New LEGO owner says it’s important the family ‘doesn’t become a liability’

New LEGO owner says it’s important the family ‘doesn’t become a liability’

The fourth-generation owner of the LEGO Group is putting measures in places to ensure the Kristiansen family ‘doesn’t become a liability’ if they can’t agree on the company’s direction.

Thomas Kirk Kristiansen fully assumed the mantle of ‘active owner’ of the LEGO Group in May, after gradually taking over responsibilities from his father Kjeld Kirk Kristiansen since 2016. The transition places Thomas as the fourth-generation owner of the Danish company, following founder Ole, his son Godtfred and finally Kjeld. And Thomas’s focus during the handover has largely been on avoiding any potential quarrelling within future generations of the family business.

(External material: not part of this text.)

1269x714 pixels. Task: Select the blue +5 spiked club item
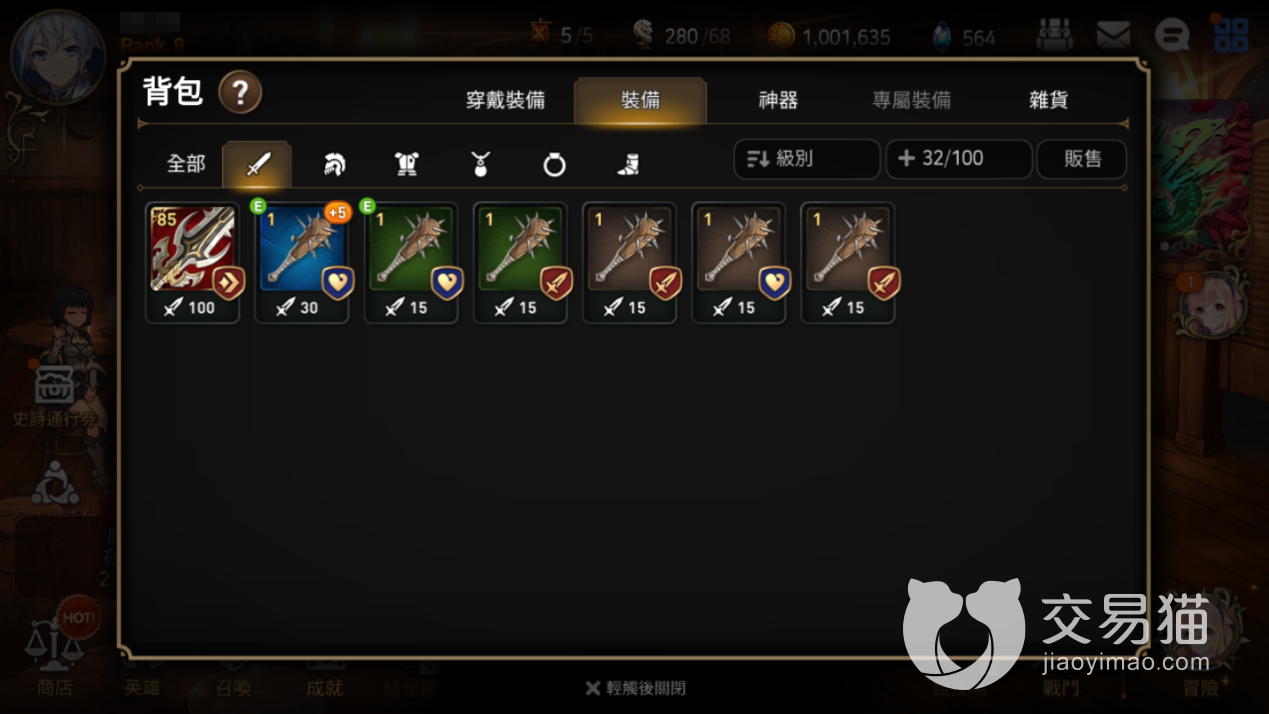coord(302,263)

“In my generation we are three people, in the next generation there are seven, and in the next one there will be even more,” he told the Financial Times. “It’s important to create a structure where the family itself doesn’t become a liability, because we also know that most often it is the families themselves that destroy the companies they own because they can’t get along or disagree on the direction.”

Kristiansen KJeld Kirk Thomas featured 800 445

Thomas has now taken on the role of chair at the LEGO Group, Kirkbi and the LEGO Foundation, but does not have a management role within the LEGO Group, as Kjeld decided that the Kristiansen family should instead focus on being an ‘active owner’ of the company across future generations. The family has set up a new fund, designated K2, which will automatically vote with the ‘most active owner’ – now Thomas – to supersede any disagreements between board members.

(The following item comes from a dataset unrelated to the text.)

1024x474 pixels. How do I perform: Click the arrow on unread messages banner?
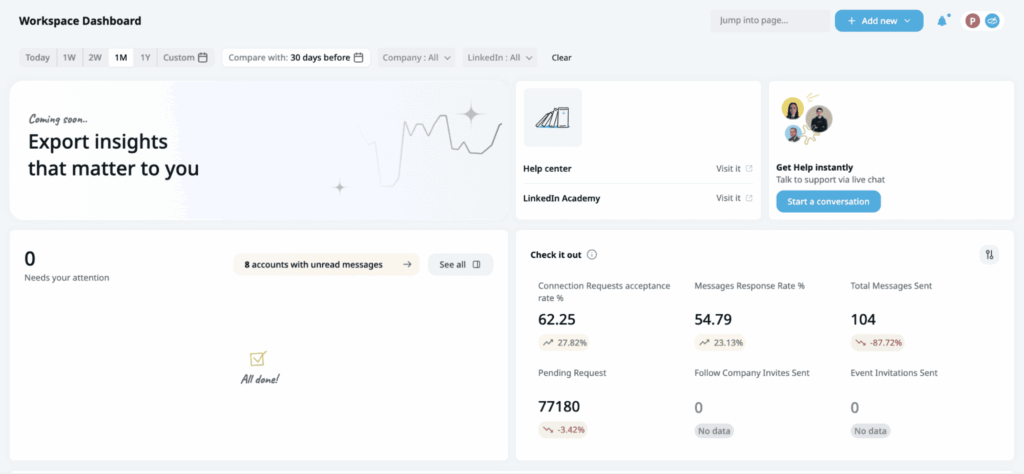tap(407, 265)
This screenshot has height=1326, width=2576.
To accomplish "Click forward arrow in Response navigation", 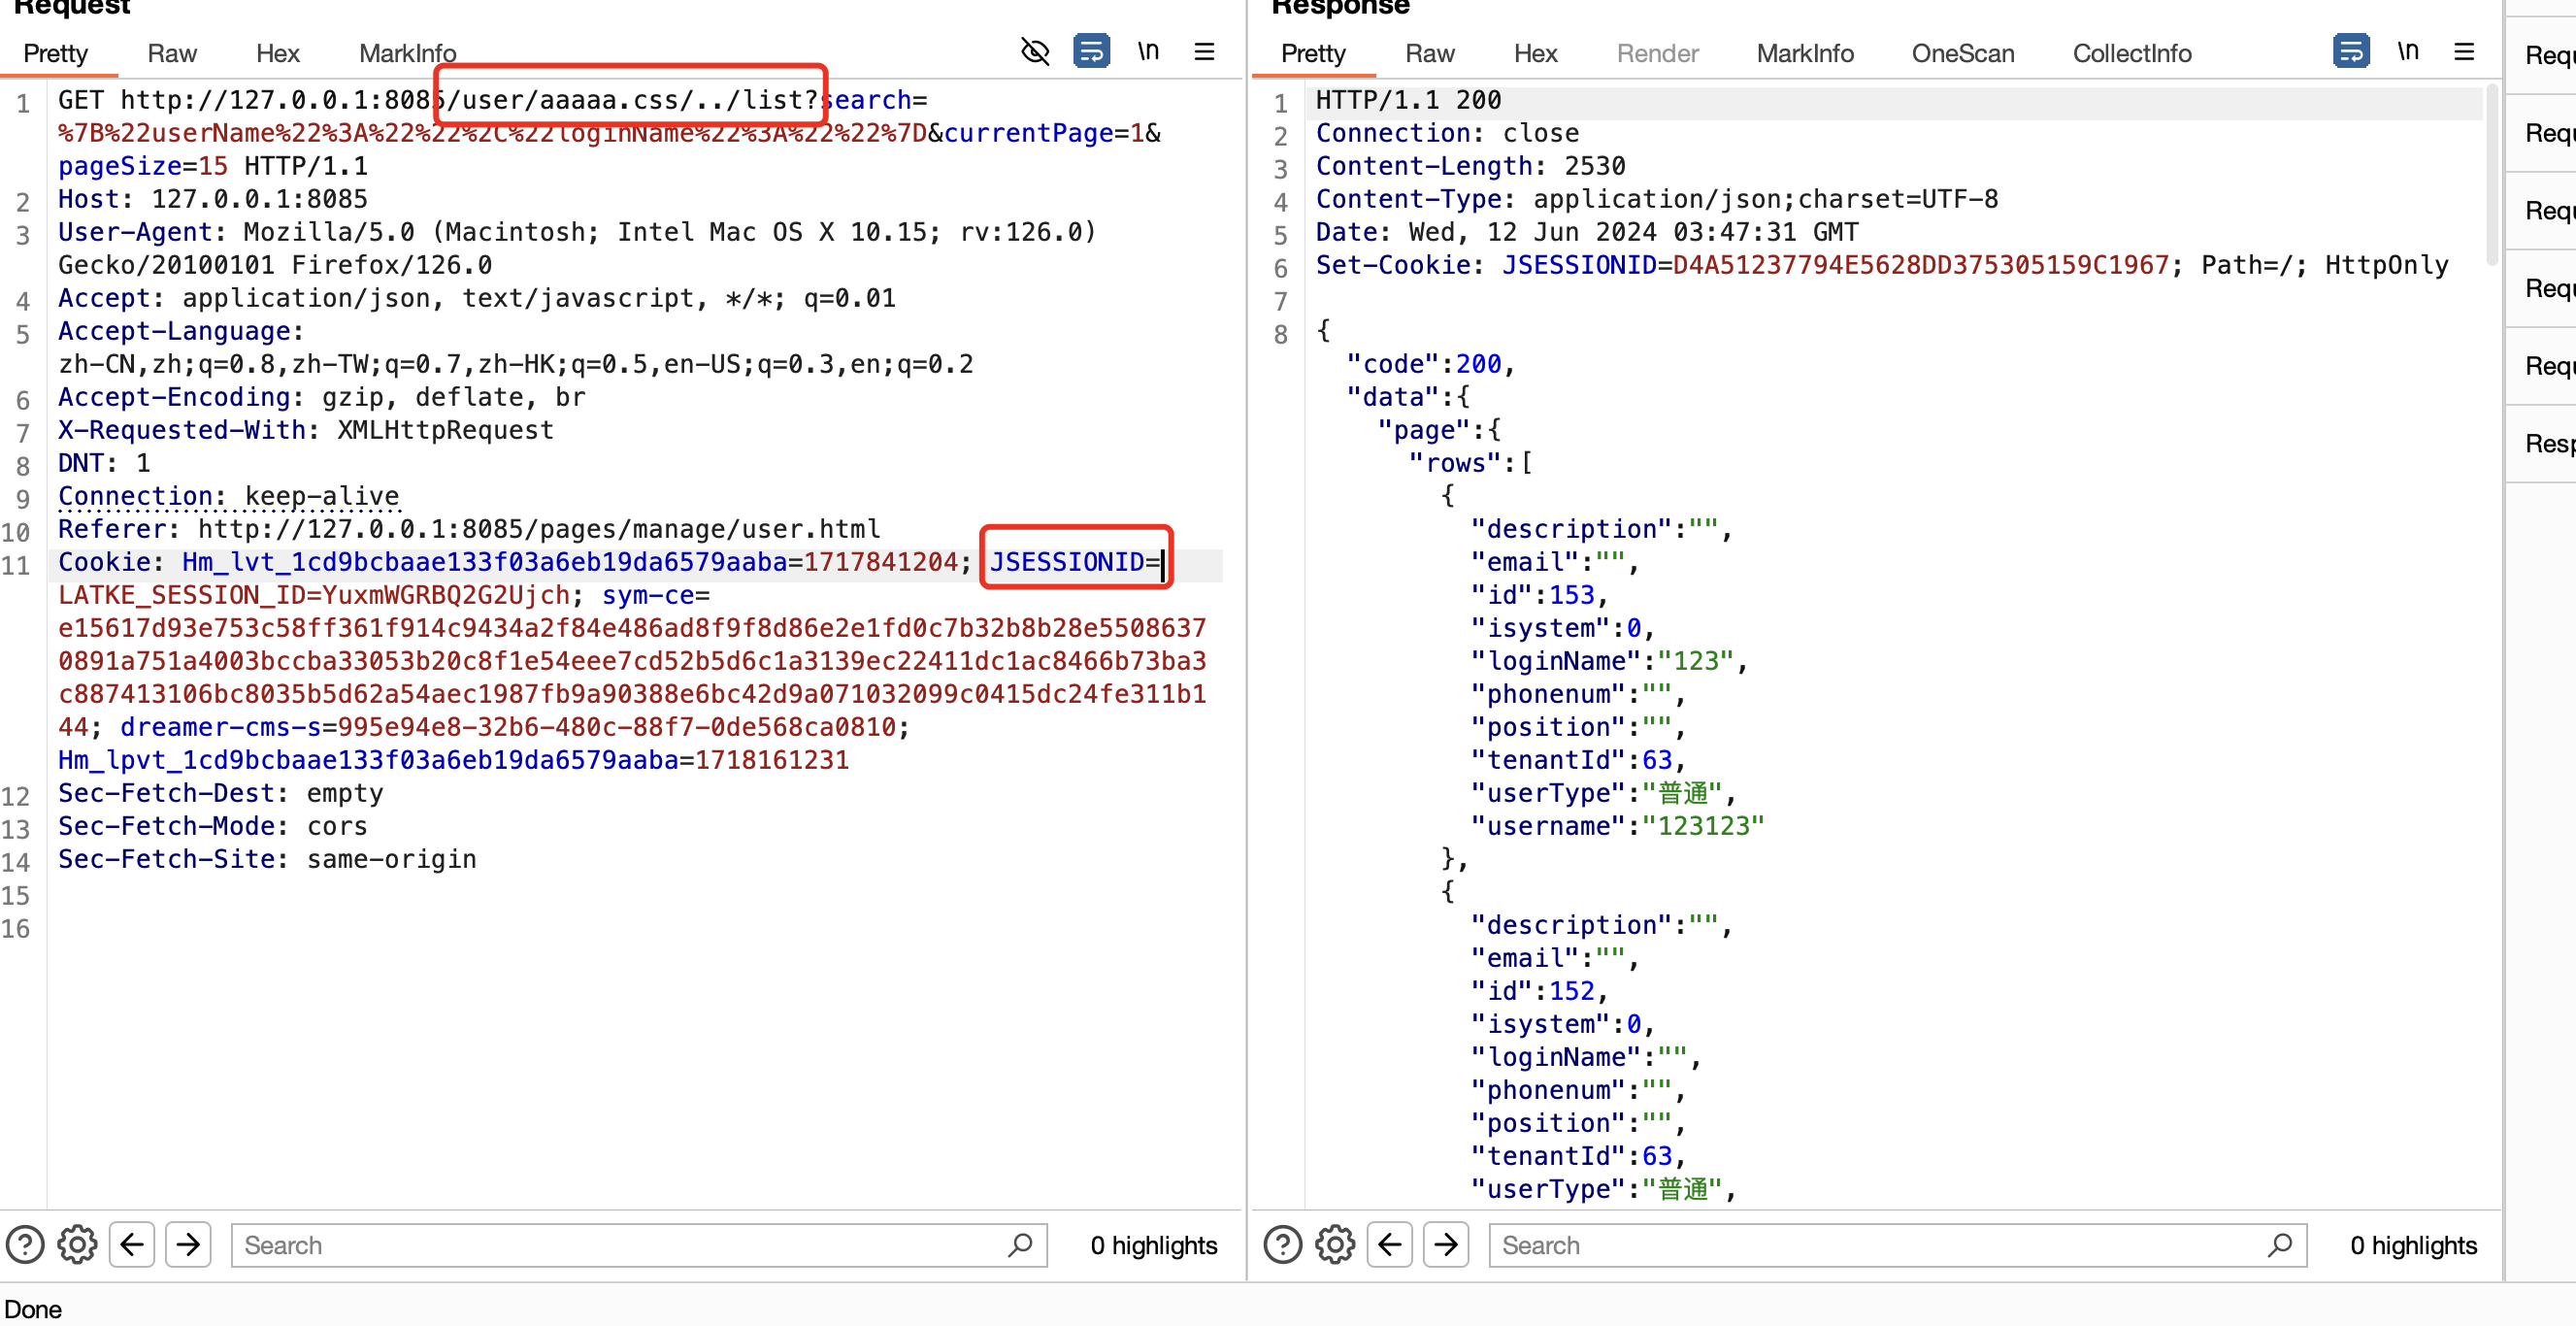I will click(1447, 1244).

The fourth-generation owner has also established a ‘LEGO school’, with help from the Swiss IMD business school, to teach future generations not only the LEGO Group’s brand values, but also the day-to-day specifics and challenges of running a family business. “It’s simply about equipping them and preparing them as well as we can,” Thomas said. He added that the school is ‘done in a very playful way so they think it’s fun and want to take an active owner role in the future’.

This ethos has apparently stemmed from the ‘mixed feelings’ Thomas had growing up in Billund, referring specifically to the tumultuous period in the early ‘00s when the company briefly flirted with bankruptcy.  “Most of the times it was great when things were good,” Thomas said. “But when things were not so good, it wasn’t fun at all.” According to the Financial Times, some of the job cuts incurred in that time included Thomas’s friends’ parents.

Ensuring future generations of the Kristiansen family are invested in the idea of running the LEGO Group, with a genuine interest in the brand and business, is one way Thomas hopes to keep things running smoothly – and navigate some of those awkward scenarios – in years to come.